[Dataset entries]
● ● ● ● ● ● ●

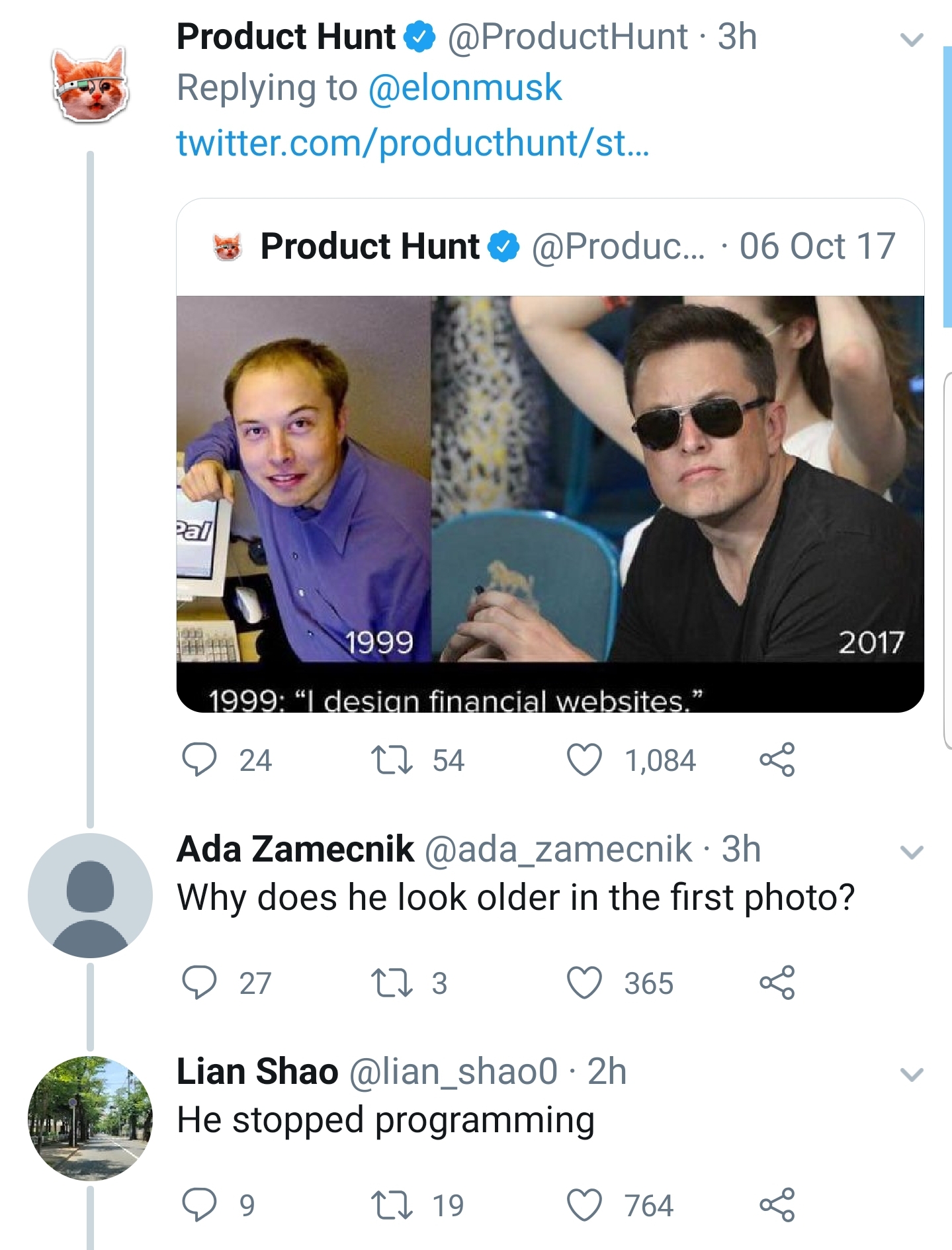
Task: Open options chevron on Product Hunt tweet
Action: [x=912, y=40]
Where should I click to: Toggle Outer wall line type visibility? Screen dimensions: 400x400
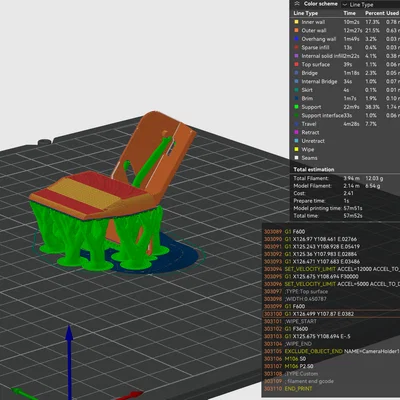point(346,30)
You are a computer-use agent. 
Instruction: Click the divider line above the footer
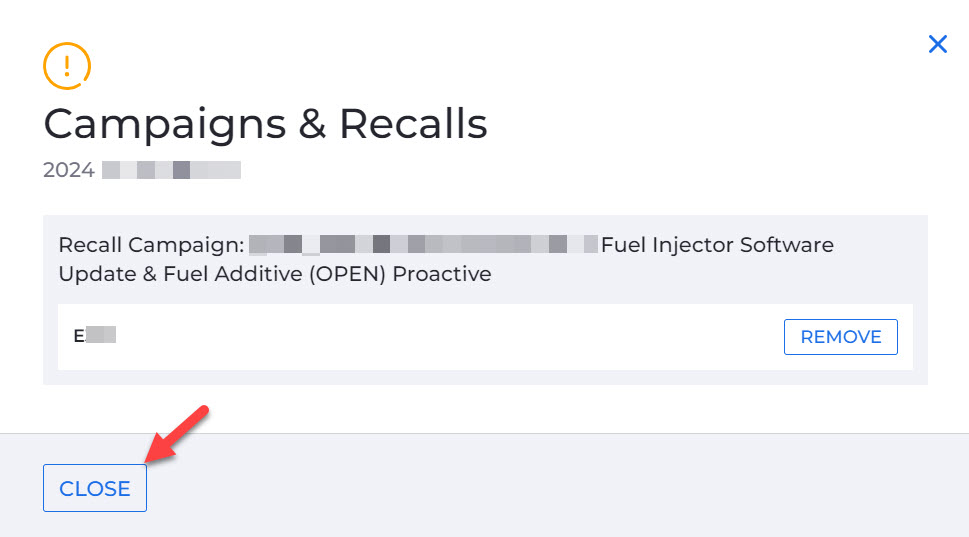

● ● ● ● ● ● ●

= ASSIGNMENT =
Leave out the pictures, and write out exactly the lines from the line containing "You are a computer-use agent." through the end of the records above.

= SOLUTION TO THIS PROBLEM =
You are a computer-use agent. 
Instruction: Click the divider line above the footer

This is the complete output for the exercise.